Caused by: org.apache.kafka.streams.errors.StreamsException: Processor KSTREAM-TRANSFORMVALUES-0000000012 has no access to StateStore store1 as the store is not connected to the processor. If you add stores manually via '.addStateStore()' make sure to connect the added store to the processor by providing the processor name to '.addStateStore()' or connect them via '.connectProcessorAndStateStores()'. DSL users need to provide the store name to '.process()', '.transform()', or '.transformValues()' to connect the store to the corresponding operator. If you do not add stores manually, please file a bug report at https://issues.apache.org/jira/projects/KAFKA.
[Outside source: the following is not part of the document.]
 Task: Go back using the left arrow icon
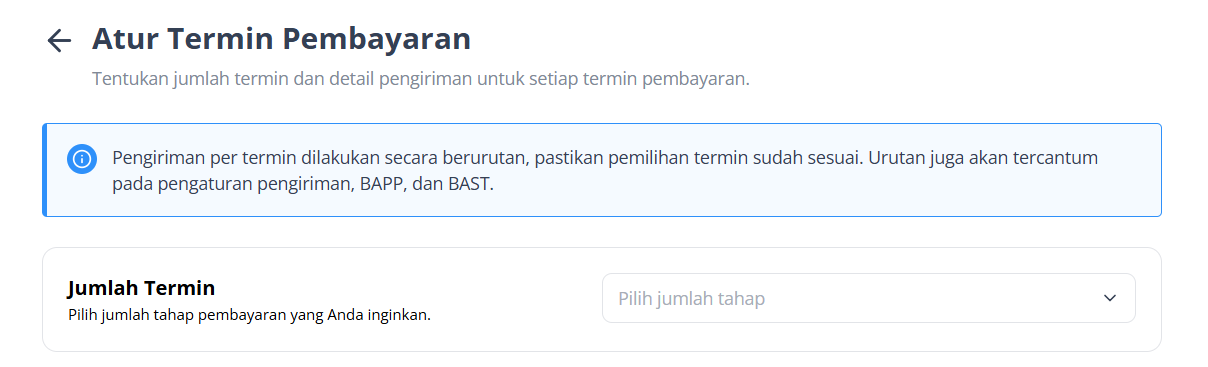pyautogui.click(x=59, y=40)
at org.apache.kafka.streams.processor.internals.ProcessorContextImpl.getStateStore(ProcessorContextImpl.java:104)
at org.apache.kafka.streams.processor.internals.ForwardingDisabledProcessorContext.getStateStore(ForwardingDisabledProcessorContext.java:85)
So then I do this:
stateStoreSupplier = Stores.persistentKeyValueStore(STATE_STORE_NAME);
storeStoreBuilder = Stores.keyValueStoreBuilder(stateStoreSupplier, Serdes.String(), jsonSerDe);
stateStoreMaterialized = Materialized.as(stateStoreSupplier);
Then I get this error:
Caused by: org.apache.kafka.streams.errors.TopologyException: Invalid topology: StateStore 'state-store' is already added.
at org.apache.kafka.streams.processor.internals.InternalTopologyBuilder.addStateStore(InternalTopologyBuilder.java:520)
at org.apache.kafka.streams.processor.internals.InternalTopologyBuilder.addStateStore(InternalTopologyBuilder.java:512)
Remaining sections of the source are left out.